Typically, companies experience issues during pressurization, and when a poppet valve fails, the factory has to be stopped or production paused for maintenance–resulting in lost time and revenue. Having the ability to determine if or when a valve might fail would be of tremendous value in mitigating these issues.

Project Description

SoftServe’s main objective was to determine whether machine learning could be utilized to develop an algorithm model that was capable of predicting the potential or imminent failure of a valve in a two week period based on the time-series data from over 100 sensors.

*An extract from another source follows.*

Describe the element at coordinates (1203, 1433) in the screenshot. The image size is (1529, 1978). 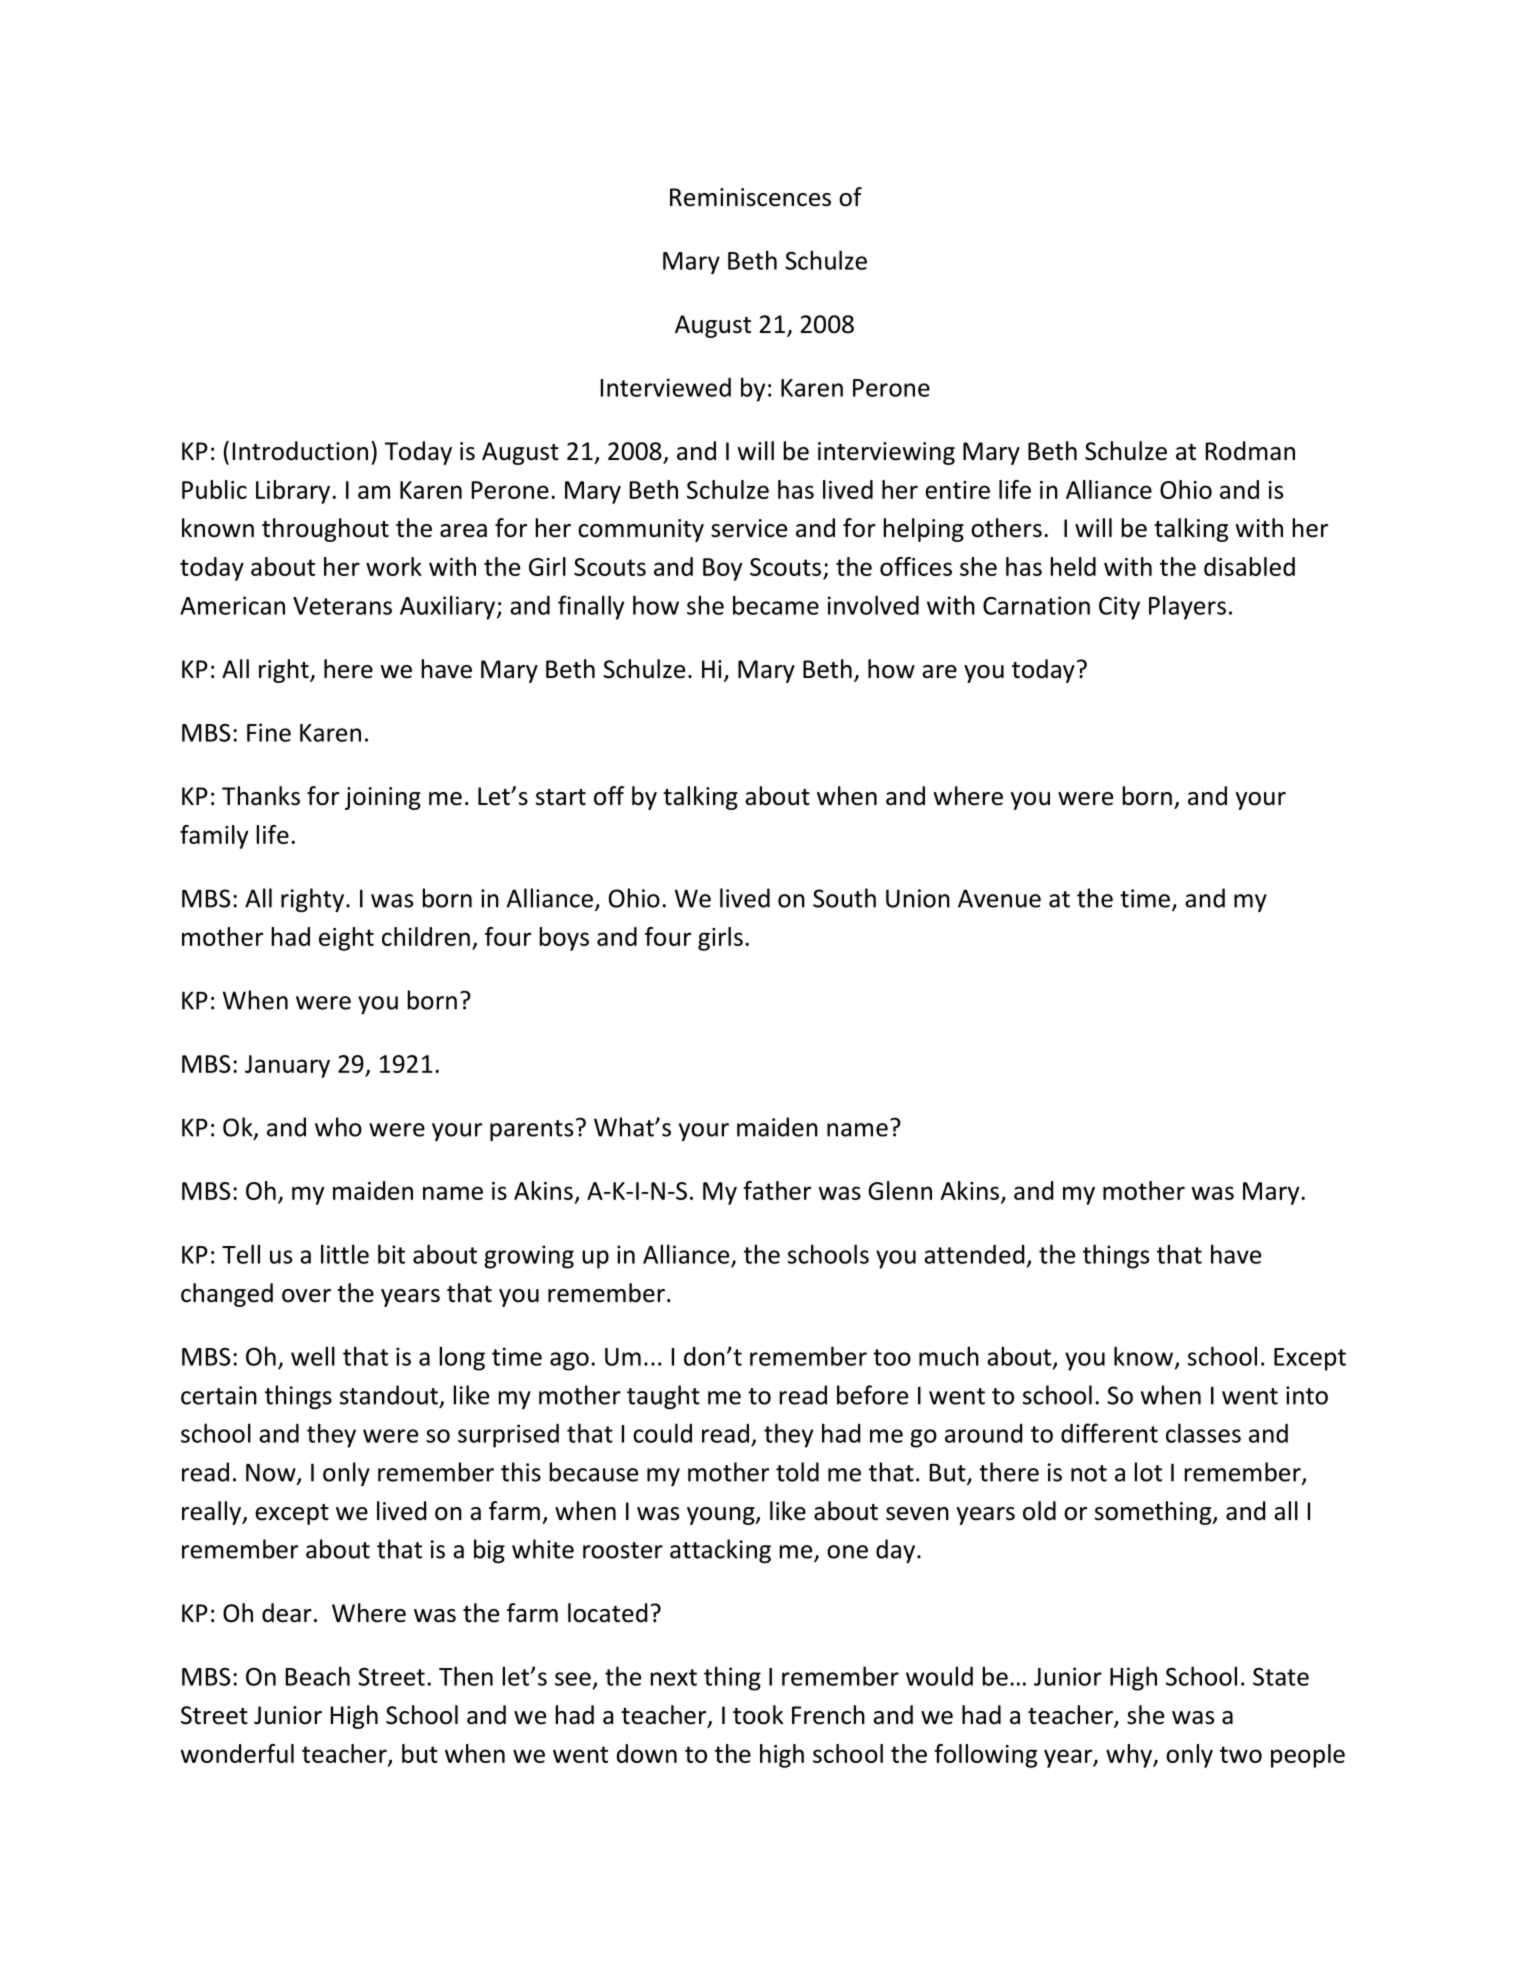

A machine learning model was built to make daily predictions for the poppet valve failures on the factory for a 10-14 day period. Some key challenges included noisy real-world sensor data, too few fails of individual components to easily extract patterns, and no clear difference in data between fail and maintenance periods. These chalenges produced several errors in labeled data.

Training data included:

  • Cooler, plunger, hyper section temperatures
  • Plunger positions, discharger pressures, gas flow rates
  • Statistics on ~100 historical failures for eight different components

Technologies used:

  • XGBoost, group-based cross-validation
  • Python for data processing and modeling
  • GCP for data storage

Value Delivered

During the PoC phase, delivered in four weeks, almost 5000 time series characteristics were generated each day to build an accurate prediction model. This model generates daily predictions with 0.62-0.69 test AUC (accuracy for unbalanced classes) whether a failure will happen in the next 10-14 days.

Modelling of this machine learning solution facilitates the prediction of valve failures on oil rigs and factories, anc can significantly increase their uptime by through the scheduling of proper maintenance in advance.